The authors also dash cold water on the “prospects of effective treatment based on stem cells.” They give the example of congestive heart failure: “Improvements in cardiac function have been observed only in industry-sponsored studies,” and the only positive relationship between the use of bone marrow stem cells and improvement in cardiac function has been reported in studies with experimental design flaws.
Even electronic health records (EHRs), the big idea that was supposed to employ Big Data to advance “personalized” or “precision” medicine, have not performed as hoped. The Centers for Medicare & Medicaid Services have laid out some $34 billion to incentivize the implementation of EHRs. Yet according to Joyner and his coauthors, the “financial and clinical benefits predicted from shifting to EHRs have also largely failed to materialize.” Inaccuracy, cost overruns, privacy concerns, and other difficulties “make the use of EHRs for research into the origins of disease, as proposed in the Precision Medicine Initiative [a federal research effort] highly problematic.”
There have, of course, been substantial—if now diminishing—reductions in population mortality and morbidity in recent decades. But these gains, Joyner and colleagues argue, have “largely reflected improvement in nonmedical aspects of everyday life and the operation of broad-based public health and classic prevention efforts, such as curtailing smoking,” measures “that are undervalued as outmoded and old-fashioned” in the big ideas regime.
Joyner and colleagues call for a course correction. But while they focus on the direction of biomedical research funding, a real correction would require a larger re-balancing of support for two fundamental orientations in health care: the reductionist and the holistic, or what I elsewhere have called “fixing” and “healing.”
Rather than continue to overfund and overemphasize the promised magic-bullet solutions of biomedicine, the wiser path would be to move toward more innovative and open-ended research (without “specific deliverables”) and away from underperforming initiatives. This more holistic approach would take us not only toward more imaginative and less repetitive biomedical research but also toward work of clear public-health significance.
A greater emphasis on public health requires more than a re-evaluation of funding priorities. It calls for a wider reconsideration of our hopes for therapeutic intervention and a deeper understanding of the “old-fashioned” social and environmental determinants of health and illness.
It won’t be easy for social and public health approaches to compete with big promises for cures, promises that are effectively “future proof,” at least in the intermediate term. For those UVA researchers, won’t every small act of charting the “uncharted territory” of beta cell regeneration constitute progress, suggesting that they are “on track” toward something? Still, the big promises, supported by big money, have created big unmet expectations. Perhaps the time is coming for a reset.

* Work order 1 *
From the text on biomedical research, extract the portion starting at "Joyner and colleagues call" and ending at "clear public-health significance.".
* Work order 2 *
Answer these questions using the text on biomedical research.
(a) How much money have the Centers for Medicare & Medicaid Services laid out to incentivize the implementation of EHRs?
(b) In which studies have improvements in cardiac function been observed?
(c) What two fundamental orientations in health care does the text name?
* Work order 3 *
Translate this sentence from the text on biomedical research into Spanish: "A greater emphasis on public health requires more than a re-evaluation of funding priorities."

* Entries shown *
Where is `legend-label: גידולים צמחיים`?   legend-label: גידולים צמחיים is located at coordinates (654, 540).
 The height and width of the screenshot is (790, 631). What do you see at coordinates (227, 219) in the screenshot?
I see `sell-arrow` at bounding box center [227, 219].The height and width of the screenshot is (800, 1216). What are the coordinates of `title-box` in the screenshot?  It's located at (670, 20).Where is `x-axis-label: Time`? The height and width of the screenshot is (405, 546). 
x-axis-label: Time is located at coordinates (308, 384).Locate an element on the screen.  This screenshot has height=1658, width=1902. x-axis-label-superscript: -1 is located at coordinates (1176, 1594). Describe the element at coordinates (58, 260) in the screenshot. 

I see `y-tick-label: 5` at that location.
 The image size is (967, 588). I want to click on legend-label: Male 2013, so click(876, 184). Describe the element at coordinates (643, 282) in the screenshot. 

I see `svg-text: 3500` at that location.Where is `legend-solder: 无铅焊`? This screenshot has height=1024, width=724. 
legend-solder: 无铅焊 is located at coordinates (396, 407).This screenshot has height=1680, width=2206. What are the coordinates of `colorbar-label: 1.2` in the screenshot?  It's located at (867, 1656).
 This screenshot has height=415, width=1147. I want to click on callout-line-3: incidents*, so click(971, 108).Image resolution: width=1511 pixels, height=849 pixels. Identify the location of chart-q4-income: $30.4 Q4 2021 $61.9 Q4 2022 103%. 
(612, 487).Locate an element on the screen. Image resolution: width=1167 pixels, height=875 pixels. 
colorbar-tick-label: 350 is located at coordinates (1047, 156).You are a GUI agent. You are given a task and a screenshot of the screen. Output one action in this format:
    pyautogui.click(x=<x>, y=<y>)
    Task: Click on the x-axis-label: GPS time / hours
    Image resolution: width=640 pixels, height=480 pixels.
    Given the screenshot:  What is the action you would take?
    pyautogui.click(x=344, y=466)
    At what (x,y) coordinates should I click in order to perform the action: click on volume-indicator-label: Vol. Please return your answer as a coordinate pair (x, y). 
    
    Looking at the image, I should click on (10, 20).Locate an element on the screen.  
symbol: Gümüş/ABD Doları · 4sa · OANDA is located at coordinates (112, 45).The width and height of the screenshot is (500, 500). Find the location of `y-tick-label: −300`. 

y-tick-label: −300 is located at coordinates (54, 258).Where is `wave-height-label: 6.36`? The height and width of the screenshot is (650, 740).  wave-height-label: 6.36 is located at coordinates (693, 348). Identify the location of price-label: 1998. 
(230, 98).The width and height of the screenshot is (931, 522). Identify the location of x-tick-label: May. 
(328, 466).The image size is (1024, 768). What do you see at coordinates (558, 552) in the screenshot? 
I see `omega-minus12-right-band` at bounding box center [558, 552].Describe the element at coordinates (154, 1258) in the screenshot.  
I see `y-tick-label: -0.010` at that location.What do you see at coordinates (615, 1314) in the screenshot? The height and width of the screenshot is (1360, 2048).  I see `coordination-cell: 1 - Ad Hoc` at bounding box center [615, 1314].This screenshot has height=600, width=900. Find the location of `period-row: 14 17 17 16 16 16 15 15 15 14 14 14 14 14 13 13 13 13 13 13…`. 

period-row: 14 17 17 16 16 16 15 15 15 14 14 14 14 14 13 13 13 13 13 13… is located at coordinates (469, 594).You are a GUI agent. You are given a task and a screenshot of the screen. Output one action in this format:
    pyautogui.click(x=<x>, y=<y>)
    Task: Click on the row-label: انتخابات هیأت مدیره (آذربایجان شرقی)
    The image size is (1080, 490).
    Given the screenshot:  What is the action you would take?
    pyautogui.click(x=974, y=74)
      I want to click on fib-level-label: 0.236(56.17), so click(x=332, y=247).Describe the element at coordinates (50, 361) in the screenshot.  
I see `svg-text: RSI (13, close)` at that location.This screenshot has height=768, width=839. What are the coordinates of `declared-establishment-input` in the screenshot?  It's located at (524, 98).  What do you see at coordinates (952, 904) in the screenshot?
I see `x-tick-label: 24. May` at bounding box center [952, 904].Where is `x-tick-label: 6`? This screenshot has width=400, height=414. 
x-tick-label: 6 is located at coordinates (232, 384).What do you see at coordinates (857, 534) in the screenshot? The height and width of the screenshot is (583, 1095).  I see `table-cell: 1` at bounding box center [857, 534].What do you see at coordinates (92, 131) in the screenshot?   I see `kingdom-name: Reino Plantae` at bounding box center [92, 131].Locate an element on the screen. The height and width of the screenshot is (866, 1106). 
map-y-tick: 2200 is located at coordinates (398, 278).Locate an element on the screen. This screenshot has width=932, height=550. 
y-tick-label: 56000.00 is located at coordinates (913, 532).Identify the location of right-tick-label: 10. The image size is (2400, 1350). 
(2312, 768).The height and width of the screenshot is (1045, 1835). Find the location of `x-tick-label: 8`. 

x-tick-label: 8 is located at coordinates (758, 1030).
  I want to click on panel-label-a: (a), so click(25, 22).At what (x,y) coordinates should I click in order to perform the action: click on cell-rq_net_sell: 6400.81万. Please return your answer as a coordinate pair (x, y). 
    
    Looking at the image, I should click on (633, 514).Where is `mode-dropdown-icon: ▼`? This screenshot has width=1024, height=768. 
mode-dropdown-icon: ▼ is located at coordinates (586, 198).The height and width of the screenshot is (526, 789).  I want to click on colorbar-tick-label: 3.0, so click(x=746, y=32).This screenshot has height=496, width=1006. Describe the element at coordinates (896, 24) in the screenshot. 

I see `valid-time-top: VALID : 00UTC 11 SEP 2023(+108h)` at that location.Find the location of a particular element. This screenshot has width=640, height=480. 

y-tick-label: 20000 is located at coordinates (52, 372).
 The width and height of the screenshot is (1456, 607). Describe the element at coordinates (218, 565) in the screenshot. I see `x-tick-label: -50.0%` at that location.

* Worked solution 1 *
Joyner and colleagues call for a course correction. But while they focus on the direction of biomedical research funding, a real correction would require a larger re-balancing of support for two fundamental orientations in health care: the reductionist and the holistic, or what I elsewhere have called “fixing” and “healing.”
Rather than continue to overfund and overemphasize the promised magic-bullet solutions of biomedicine, the wiser path would be to move toward more innovative and open-ended research (without “specific deliverables”) and away from underperforming initiatives. This more holistic approach would take us not only toward more imaginative and less repetitive biomedical research but also toward work of clear public-health significance.

* Worked solution 2 *
(a) Some $34 billion.
(b) Only in industry-sponsored studies.
(c) The reductionist and the holistic.

* Worked solution 3 *
Un mayor énfasis en la salud pública requiere más que una reevaluación de las prioridades de financiación.